La referente indicó que actualmente las necesidades son más urgentes que en años anteriores. “Antes las familias pedían leche o aceite porque el resto lo podían solventar. Hoy te piden fideos o arroz, directamente no tienen nada. Eso es triste y doloroso”, expresó.
Según detalló, esta situación genera un deterioro nutricional que impacta directamente en la salud y en el rendimiento escolar de los niños. “¿Cómo le exigís a un niño que esté atento cuatro horas en la escuela, más con el frío que hay en la Patagonia, si muchas veces no tiene una alimentación adecuada ni calefacción en su casa?”, cuestionó.
Pérez relató además que en algunos hogares las familias recurren a quemar pallets o incluso ropa para calefaccionarse durante los días más fríos. También observó que las redes de ayuda entre vecinos se han debilitado debido a que muchas familias atraviesan dificultades económicas simultáneamente.
“Antes las mismas familias se acompañaban entre sí. Hoy es imposible porque a veces un solo integrante sostiene económicamente a abuelos, tíos, primos y el resto está sin trabajo”, explicó.
Otro de los problemas que detectan desde el comedor está relacionado con el pago de los servicios. “Tenemos familias y jubilados que no pueden pagar la luz. Muchas veces priorizan pagar los servicios y dejan de lado la alimentación”, afirmó.
Frente a este panorama, Pérez apeló a la solidaridad de la comunidad para sostener tanto el comedor como las actividades de contención que desarrollan para niños y adolescentes.

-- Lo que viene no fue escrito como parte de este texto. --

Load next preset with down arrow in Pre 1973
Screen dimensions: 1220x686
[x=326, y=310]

“Todo suma. A veces la gente piensa que es poco, pero si todos colaboramos con un poquito lo logramos y no se hace tan pesado”, sostuvo.

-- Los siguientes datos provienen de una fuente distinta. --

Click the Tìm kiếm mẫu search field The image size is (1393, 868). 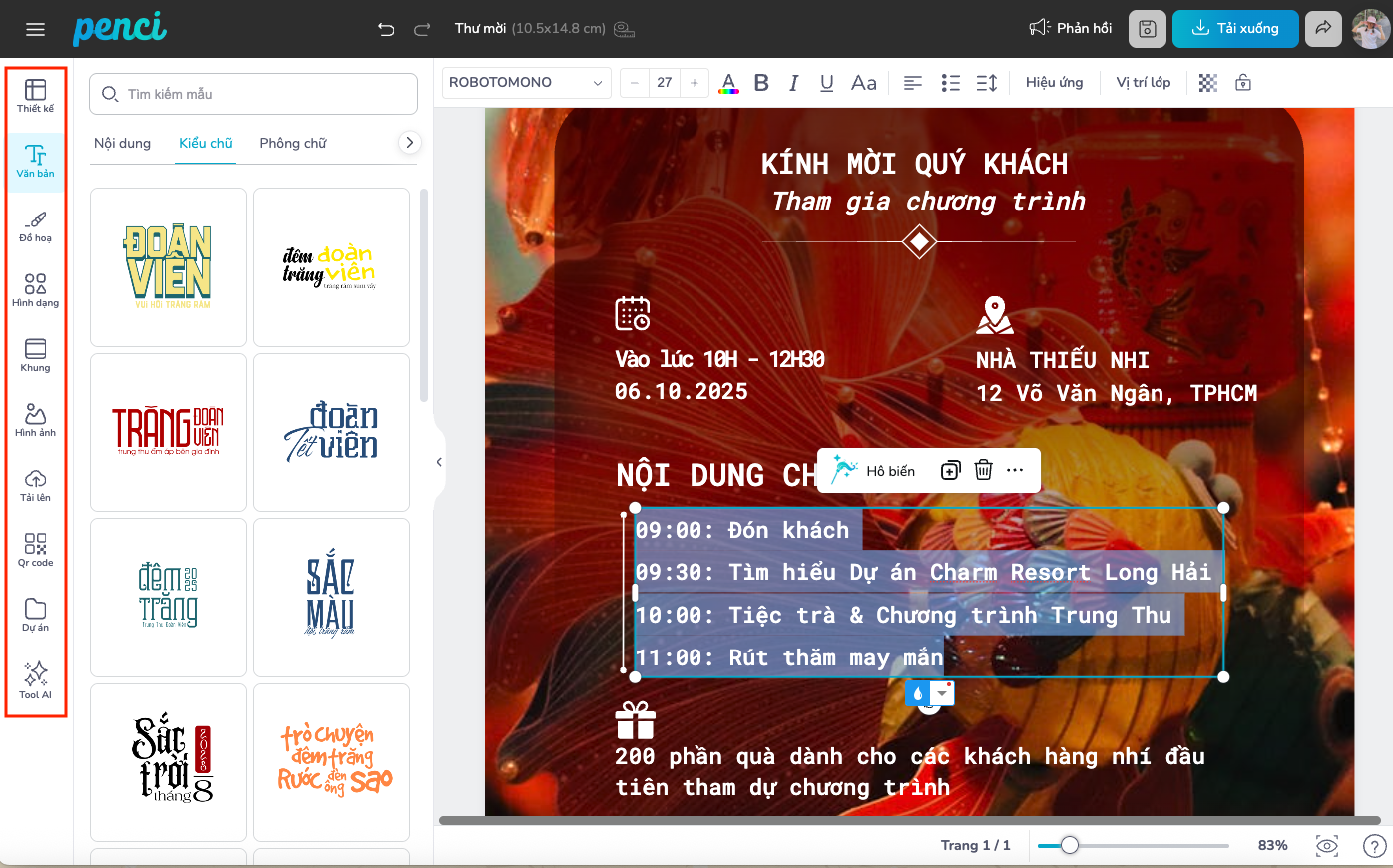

Las donaciones pueden realizarse con alimentos, especialmente carne, pollo, arroz, fideos y productos no perecederos. También reciben ropa de abrigo, frazadas, sábanas y camperas.
Además, el comedor impulsa una escuelita de fútbol destinada a adolescentes del barrio. “Pudimos concretarla este año, pero representa un gasto más para el proyecto. La hora de cancha cuesta 40 mil pesos y por ahora solo podemos entrenar una vez por semana porque no nos alcanza para sostener dos jornadas”, explicó.
Quienes deseen colaborar pueden hacerlo mediante el alias “Merendero en Mi Lugar”, a través de las redes sociales Comedor Mi Lugar Oficial en Facebook e Instagram, o comunicándose al teléfono 297-509-2888.
“Gracias a la comunidad podemos sostener este proyecto que ilumina a las familias en momentos de tanta desolación. Los chicos son el futuro y por ellos seguimos trabajando”, concluyó Pérez.